> **Stated task 1**:
According to the 2014 Alberta Scotties Tournament of Hearts text, who played second for the winning team?

> **Passage provided**:

· · ·

- Host city: Sylvan Lake, Alberta
- Arena: Sylvan Lake Curling Club
- Dates: January 8–12
- Winner: Team Sweeting
- Curling club: Saville SC, Edmonton
- Skip: Val Sweeting
- Third: Dana Ferguson
- Second: Joanne Courtney
- Lead: Rachelle Pidherny
- Finalist: Cheryl Bernard

= 2014 Alberta Scotties Tournament of Hearts =

The 2014 Alberta Scotties Tournament of Hearts, the provincial women's curling championship for Alberta, was held from January 8 to 12 at the Sylvan Lake Curling Club in Sylvan Lake. The winning Val Sweeting team represented Alberta at the 2014 Scotties Tournament of Hearts in Montreal.

· · ·

> **Material shown**:
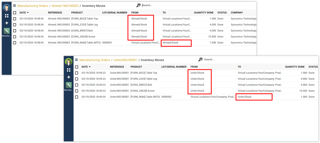Open Manufacturing wrench icon in top window
Screen dimensions: 320x143
(7, 31)
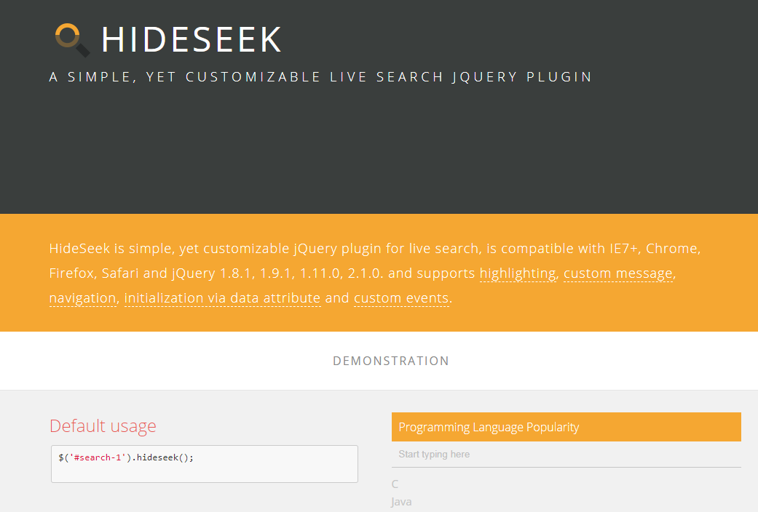Click the word Firefox in the orange banner
The image size is (758, 512).
72,273
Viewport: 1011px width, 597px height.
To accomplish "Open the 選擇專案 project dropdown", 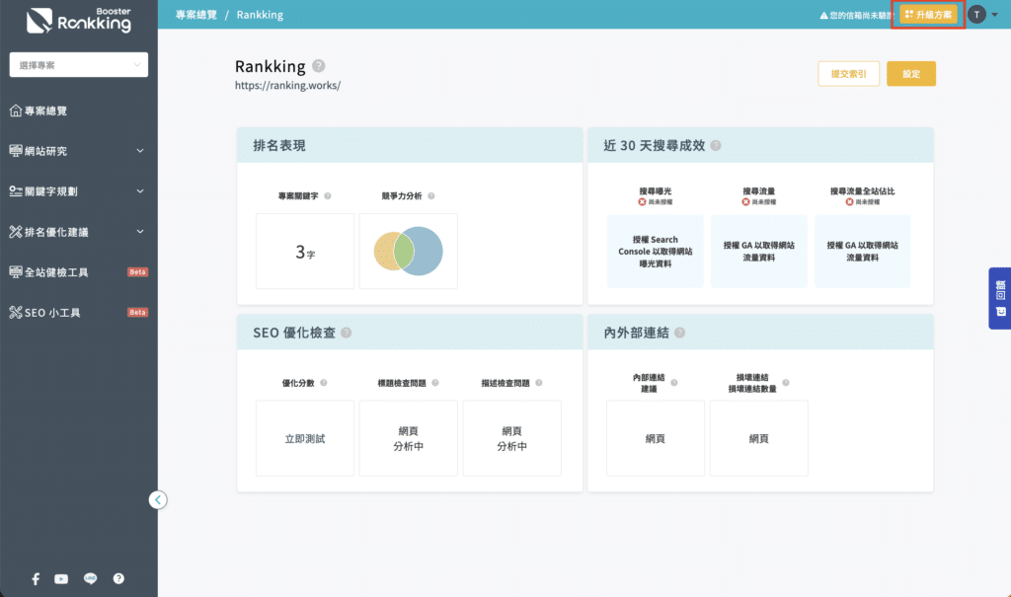I will [x=79, y=65].
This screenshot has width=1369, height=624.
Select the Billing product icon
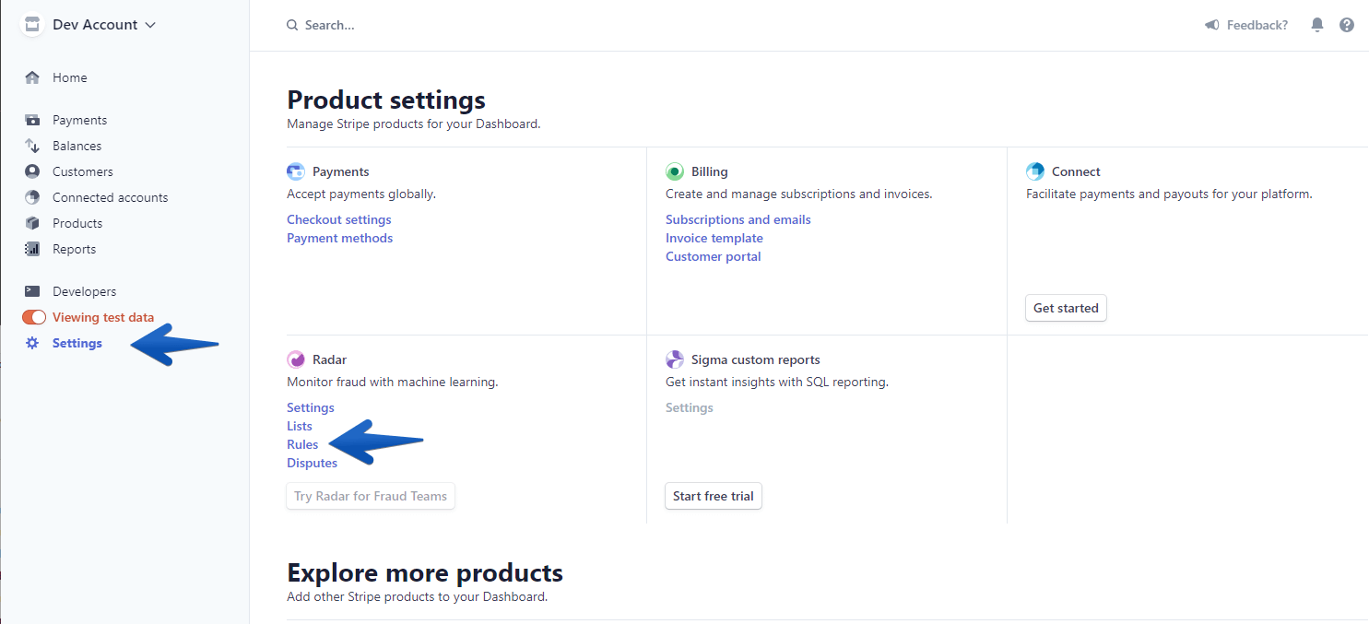point(674,171)
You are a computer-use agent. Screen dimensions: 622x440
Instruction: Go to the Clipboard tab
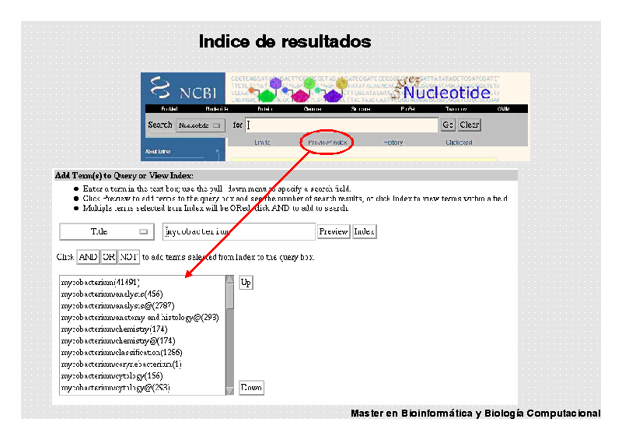coord(459,143)
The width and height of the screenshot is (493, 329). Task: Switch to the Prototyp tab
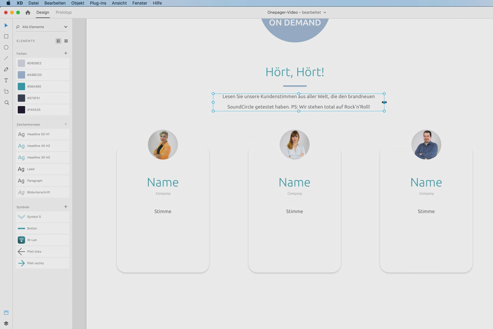tap(64, 12)
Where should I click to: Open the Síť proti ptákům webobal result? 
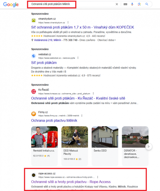point(44,63)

· · ·

> **Stated task 2**:
Please reproduce the entries from the line containing "Where should I" through the last line of the entries, both ends included, and omit the pictures.

> **Correct answer 1**:
Joanne Courtney

> **Correct answer 2**:
Where should I click to: Open the Síť proti ptákům webobal result? 
point(44,63)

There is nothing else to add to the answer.